Editor Pieter Judson's introduction seeks to weave these disparate contributions together. The authors reject the premise of "the historical necessity either of nations or the nation-states" (p. 1). Judson argues that the essays instead probe how new nationalist ideologies were created, examine the diversity and contingency of national identities, and explore how such national identities intersected and conflicted with alternate identities. The lands of the Austrian Empire, where multilingual populations slowly transformed the realm into a multinational empire, Judson contends, help elucidate how the process of nationalization took place. Moreover, by giving greater attention to the local and regional contexts in which nationalization occurred, the authors fill in lacunae left by broader approaches (nation-building, state-building, modernization). Finally, the collection is meant as a study of how political activists creatively managed to put forward ambitious, though not always successful, plans of ideological nationalization. The results of such studies, Judson offers, "make us aware just how complex, multidimensional, and often unsuccessful, the nationalization process in Habsburg Central Europe could be" (p. 6).
The volume, whose chapters are arranged in chronological order, opens with three very diverse pieces. Michael Silber explores the controversy surrounding Emperor Joseph II's imposition of military service upon the empire's Jewish citizens in the 1780s. Silber convincingly argues that compulsory military service, with the attendant debates over the obligations and rights of Jewish citizen-soldiers (or perhaps here subject-soldiers), offered a means of envisioning a new form of Jewish membership in the Habsburg state. Jumping chronologically and spatially, Robert Nemes demonstrates how the 1848 revolution led to a reconfiguration of national symbolism in Budapest.

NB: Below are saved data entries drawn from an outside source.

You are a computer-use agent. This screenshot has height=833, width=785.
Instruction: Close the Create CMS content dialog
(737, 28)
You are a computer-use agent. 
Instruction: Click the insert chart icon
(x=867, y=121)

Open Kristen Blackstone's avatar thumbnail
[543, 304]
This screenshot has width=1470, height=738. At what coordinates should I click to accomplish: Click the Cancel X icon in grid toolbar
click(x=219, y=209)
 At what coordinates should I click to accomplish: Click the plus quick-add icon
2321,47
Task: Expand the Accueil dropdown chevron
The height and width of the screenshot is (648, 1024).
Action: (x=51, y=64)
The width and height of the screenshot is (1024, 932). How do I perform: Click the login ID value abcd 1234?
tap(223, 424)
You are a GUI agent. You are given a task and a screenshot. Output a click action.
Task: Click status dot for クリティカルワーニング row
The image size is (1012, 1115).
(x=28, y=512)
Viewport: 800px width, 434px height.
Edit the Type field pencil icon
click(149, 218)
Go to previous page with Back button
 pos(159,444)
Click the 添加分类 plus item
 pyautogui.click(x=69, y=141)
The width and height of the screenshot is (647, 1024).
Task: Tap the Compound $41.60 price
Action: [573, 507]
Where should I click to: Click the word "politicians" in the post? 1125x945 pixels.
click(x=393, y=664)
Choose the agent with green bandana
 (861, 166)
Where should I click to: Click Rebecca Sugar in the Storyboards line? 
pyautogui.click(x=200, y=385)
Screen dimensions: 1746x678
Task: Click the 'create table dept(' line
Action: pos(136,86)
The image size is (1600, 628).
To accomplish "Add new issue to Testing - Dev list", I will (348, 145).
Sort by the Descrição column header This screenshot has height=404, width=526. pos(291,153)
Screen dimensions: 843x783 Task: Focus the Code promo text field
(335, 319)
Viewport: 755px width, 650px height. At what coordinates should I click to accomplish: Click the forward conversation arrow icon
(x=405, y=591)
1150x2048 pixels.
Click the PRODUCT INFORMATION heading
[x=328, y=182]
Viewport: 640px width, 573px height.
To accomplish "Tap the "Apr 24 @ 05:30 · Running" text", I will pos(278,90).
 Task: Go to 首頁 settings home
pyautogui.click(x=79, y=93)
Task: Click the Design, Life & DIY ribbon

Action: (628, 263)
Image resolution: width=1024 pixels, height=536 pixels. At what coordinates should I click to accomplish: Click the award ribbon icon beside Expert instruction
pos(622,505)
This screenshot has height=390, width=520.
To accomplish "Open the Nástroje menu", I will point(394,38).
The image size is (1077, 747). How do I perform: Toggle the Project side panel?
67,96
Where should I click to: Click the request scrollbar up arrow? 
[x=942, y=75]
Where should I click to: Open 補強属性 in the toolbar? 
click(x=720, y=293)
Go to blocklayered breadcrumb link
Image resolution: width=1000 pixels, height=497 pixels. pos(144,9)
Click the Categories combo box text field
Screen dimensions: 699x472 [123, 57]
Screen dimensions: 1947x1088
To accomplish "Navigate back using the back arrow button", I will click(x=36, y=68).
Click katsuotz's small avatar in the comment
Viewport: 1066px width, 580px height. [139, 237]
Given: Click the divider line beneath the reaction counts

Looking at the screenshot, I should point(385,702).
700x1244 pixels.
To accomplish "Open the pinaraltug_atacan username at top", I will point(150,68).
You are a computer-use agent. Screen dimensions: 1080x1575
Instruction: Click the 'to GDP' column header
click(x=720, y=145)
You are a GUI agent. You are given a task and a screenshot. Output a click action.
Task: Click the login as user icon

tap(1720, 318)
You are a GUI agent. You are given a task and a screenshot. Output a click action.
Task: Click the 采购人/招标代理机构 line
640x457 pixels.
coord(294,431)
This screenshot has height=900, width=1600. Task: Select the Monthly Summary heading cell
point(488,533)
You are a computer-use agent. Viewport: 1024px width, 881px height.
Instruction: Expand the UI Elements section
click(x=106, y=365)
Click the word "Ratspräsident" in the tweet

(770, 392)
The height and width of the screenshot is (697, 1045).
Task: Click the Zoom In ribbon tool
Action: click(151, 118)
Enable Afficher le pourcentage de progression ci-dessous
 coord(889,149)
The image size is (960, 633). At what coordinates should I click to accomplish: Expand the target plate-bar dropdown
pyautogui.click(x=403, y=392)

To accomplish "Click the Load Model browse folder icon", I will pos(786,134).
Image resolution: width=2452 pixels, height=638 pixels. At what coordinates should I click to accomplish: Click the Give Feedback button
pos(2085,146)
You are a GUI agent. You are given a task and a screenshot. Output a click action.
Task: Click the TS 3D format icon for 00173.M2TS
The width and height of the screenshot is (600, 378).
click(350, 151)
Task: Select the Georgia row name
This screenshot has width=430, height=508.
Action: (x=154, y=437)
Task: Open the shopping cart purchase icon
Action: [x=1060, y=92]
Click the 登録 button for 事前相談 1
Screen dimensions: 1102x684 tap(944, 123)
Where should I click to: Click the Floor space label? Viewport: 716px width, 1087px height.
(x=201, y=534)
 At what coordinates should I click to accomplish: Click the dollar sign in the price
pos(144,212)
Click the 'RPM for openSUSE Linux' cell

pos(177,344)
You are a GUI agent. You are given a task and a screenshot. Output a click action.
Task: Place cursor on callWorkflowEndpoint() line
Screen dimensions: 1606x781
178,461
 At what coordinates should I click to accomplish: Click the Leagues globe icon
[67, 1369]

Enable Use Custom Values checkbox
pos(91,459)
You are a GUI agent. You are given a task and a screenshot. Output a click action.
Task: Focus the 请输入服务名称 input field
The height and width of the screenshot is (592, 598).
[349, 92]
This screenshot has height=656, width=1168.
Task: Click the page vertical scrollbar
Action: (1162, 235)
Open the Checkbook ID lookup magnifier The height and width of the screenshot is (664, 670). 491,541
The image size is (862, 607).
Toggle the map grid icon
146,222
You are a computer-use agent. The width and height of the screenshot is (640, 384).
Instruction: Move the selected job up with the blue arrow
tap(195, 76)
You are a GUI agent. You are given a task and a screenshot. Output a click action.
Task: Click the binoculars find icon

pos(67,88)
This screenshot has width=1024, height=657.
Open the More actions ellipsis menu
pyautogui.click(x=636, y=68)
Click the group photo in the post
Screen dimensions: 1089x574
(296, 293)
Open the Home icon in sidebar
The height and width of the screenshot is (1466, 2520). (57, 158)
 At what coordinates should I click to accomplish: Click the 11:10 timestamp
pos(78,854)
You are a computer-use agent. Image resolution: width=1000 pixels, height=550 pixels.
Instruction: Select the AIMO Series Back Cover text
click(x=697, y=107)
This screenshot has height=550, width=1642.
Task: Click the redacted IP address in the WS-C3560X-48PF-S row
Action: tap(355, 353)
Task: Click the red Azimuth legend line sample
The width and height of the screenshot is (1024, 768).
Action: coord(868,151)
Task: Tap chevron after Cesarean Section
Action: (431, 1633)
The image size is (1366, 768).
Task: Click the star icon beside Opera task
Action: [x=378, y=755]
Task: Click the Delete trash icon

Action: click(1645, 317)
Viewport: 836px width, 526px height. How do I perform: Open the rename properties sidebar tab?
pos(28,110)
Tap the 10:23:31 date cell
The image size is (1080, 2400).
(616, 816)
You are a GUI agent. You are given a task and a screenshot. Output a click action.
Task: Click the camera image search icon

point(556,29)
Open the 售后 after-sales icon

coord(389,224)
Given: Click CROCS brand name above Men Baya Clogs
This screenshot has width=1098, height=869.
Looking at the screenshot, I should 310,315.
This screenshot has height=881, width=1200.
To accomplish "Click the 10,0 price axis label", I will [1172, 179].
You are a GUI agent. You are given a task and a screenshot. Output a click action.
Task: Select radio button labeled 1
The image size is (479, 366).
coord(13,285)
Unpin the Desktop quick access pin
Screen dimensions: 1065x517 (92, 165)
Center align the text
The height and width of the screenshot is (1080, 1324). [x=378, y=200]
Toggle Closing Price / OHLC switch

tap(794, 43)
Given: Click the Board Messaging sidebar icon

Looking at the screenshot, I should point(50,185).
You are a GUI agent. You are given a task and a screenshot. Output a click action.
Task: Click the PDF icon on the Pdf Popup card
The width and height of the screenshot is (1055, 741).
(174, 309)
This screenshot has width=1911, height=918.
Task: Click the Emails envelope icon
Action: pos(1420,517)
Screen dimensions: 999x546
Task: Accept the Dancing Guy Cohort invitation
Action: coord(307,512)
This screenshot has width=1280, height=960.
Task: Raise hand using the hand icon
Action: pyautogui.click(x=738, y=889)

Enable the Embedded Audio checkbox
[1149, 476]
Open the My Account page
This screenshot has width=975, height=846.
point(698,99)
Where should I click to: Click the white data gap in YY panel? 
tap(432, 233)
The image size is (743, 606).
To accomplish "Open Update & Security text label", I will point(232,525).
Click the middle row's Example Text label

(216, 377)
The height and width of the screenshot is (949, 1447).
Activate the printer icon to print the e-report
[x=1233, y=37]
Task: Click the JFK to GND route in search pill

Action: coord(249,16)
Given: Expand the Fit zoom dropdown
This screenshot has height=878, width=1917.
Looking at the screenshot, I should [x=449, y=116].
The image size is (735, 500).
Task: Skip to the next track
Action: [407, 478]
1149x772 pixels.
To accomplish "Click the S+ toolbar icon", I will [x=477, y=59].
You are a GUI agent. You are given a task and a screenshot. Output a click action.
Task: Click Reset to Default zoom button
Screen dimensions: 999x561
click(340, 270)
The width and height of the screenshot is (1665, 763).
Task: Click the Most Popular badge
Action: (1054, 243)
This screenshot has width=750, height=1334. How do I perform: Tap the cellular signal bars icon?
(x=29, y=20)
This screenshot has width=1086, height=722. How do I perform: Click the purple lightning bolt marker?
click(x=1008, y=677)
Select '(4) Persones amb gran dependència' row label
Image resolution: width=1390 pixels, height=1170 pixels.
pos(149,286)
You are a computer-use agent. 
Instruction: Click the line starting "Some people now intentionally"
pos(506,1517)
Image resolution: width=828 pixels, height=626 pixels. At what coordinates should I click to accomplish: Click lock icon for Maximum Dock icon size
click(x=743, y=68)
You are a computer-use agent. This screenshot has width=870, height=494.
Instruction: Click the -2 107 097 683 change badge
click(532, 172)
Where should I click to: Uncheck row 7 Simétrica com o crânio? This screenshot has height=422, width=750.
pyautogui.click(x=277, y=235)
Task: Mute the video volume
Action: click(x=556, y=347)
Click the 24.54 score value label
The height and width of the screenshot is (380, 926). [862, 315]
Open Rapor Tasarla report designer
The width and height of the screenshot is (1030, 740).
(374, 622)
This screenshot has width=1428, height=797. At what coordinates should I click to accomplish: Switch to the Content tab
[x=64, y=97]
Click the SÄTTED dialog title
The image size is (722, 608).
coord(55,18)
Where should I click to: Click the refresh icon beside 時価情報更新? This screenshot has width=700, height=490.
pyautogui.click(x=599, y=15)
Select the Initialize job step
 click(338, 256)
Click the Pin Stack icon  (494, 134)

Skipping on to the German territories, Daniel McMillan lays out how one of the key nationalist organizations in nineteenth-century Germany, the gymnastic club, developed competing discourses about the meaning of exercise, nationalism, and politics. A new discourse stressing health, character, and personal development began to dominate the more democratic and overtly political discourses. Perhaps pushing the argument a bit far, McMillan suggests the stress on biological language and the political emphasis on individual development presaged later developments in German history and marked a shift in the evolution of German political culture from the Western European norm.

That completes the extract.